I have not a single clue whether or not any of these things are actually good, or if they will produce a novel worth revising or eventually reading. But I just feel so… freed when I think about them.

I did not think this novel was ready to write. I thought for sure I needed to let it stew for at least two more years while I actively worldbuilt around the idea itself. And while there are areas that need more attention, I feel comfortable enough with what I’ve got in front of me. I feel assured that the rest will come, as it so often does, once I’m in the weeds.

So, for the first October in three years, I’m not really that pressed about NaNo. I’m not wondering if I can do it (I know I can). I’m not worried about crafting the ideal novel to launch me into a career as an author. I’m not getting down on myself for not following conventional wisdom. I’m just letting the ideas take me where they want me to go. It’s gonna be a ride and it may be a glorious, flaming mess, but I can at least say I didn’t add a heaping pile of stress at a time I really didn’t need it. Plus, at the end of it, I will have written my second novel, trunked or no. That, in and of itself, makes it worth it.

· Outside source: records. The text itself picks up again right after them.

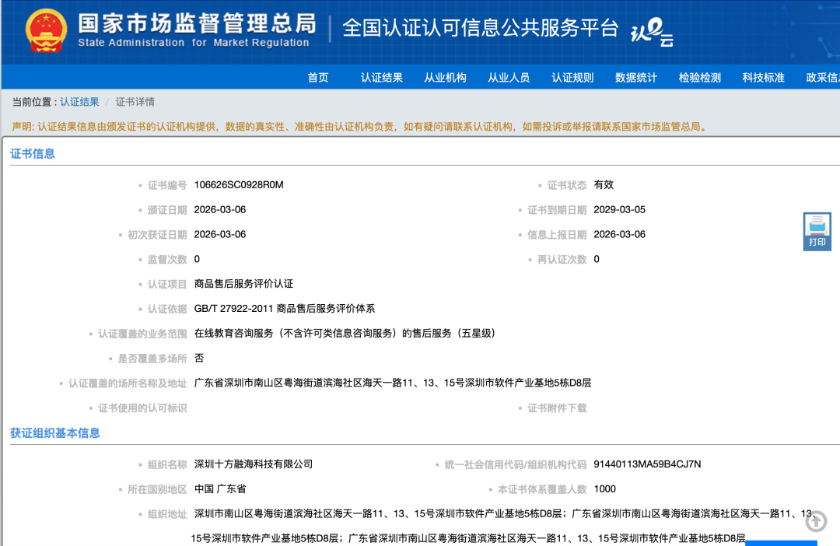Select the 检验检测 navigation item
The height and width of the screenshot is (546, 840).
pyautogui.click(x=699, y=77)
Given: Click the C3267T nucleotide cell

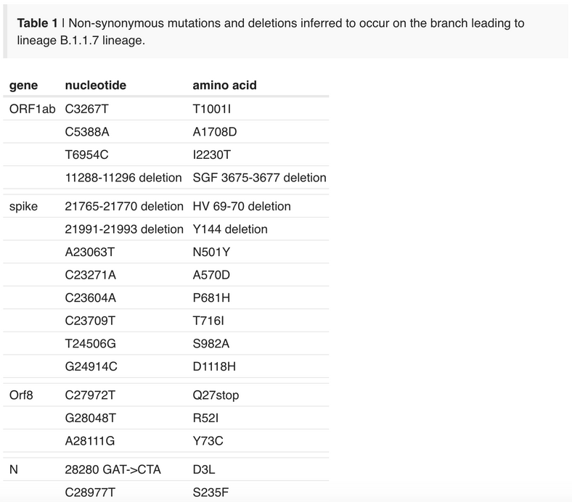Looking at the screenshot, I should tap(87, 109).
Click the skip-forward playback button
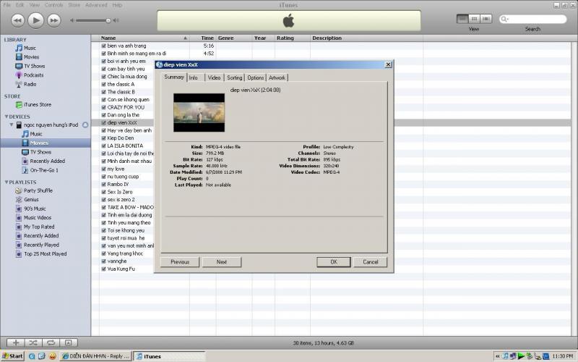 tap(53, 20)
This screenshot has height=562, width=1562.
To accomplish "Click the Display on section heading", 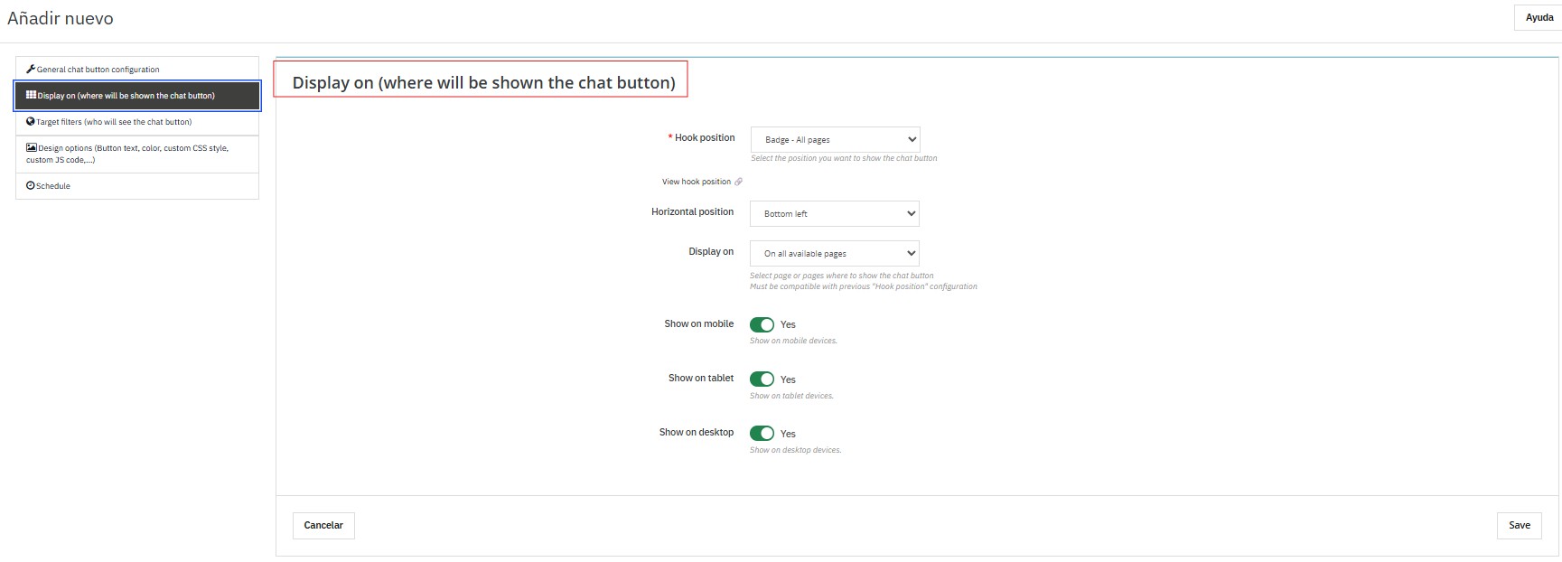I will click(x=483, y=82).
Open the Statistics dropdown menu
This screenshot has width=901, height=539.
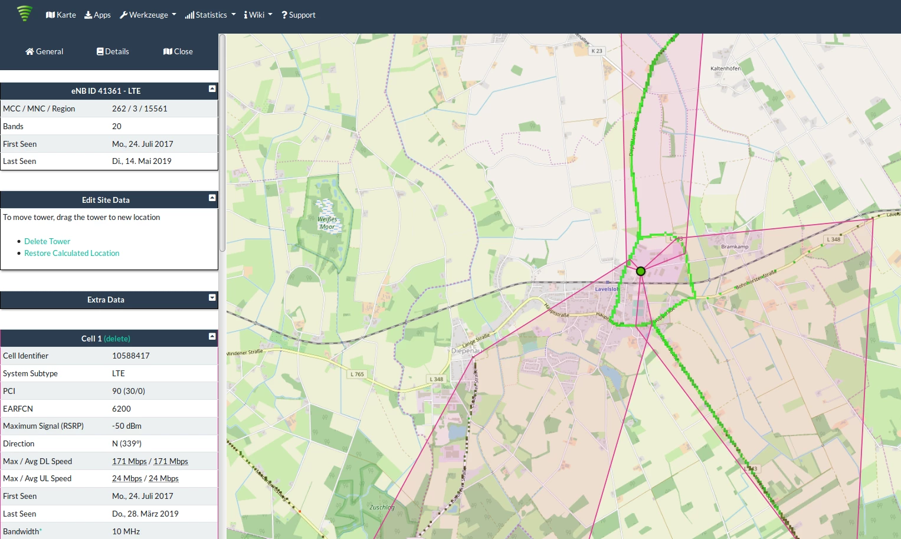pos(210,15)
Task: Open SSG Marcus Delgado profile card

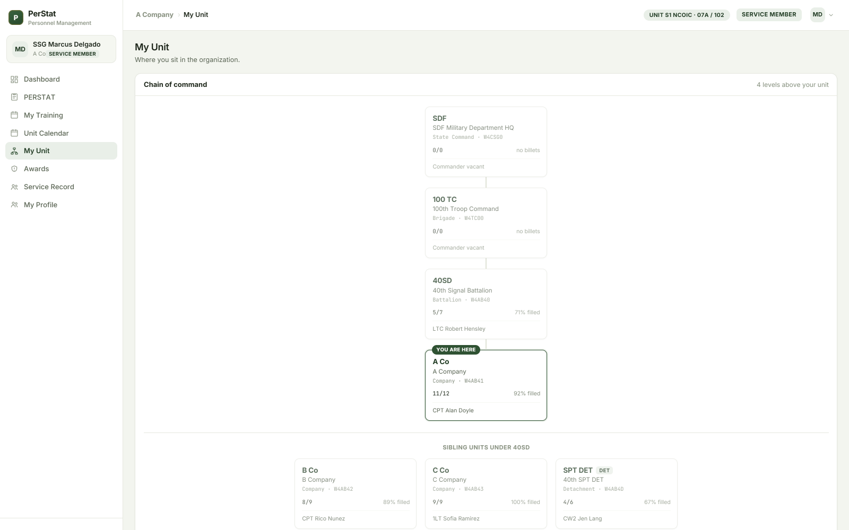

It’s time to admit that Short But Sweet will be on hiatus until after November, possibly longer. I originally conceived of it as a way to get myself back into a writing habit, and though it worked spectacularly, it sadly means the Pillar-verse will be left out in the cold. I do still plan to serialize the Pillar-verse, probably as more Short But Sweet vignettes, later on, but the effort will be sporadic as I refocus on The Nexus. I hope you enjoyed them and that you look forward to them again in the future.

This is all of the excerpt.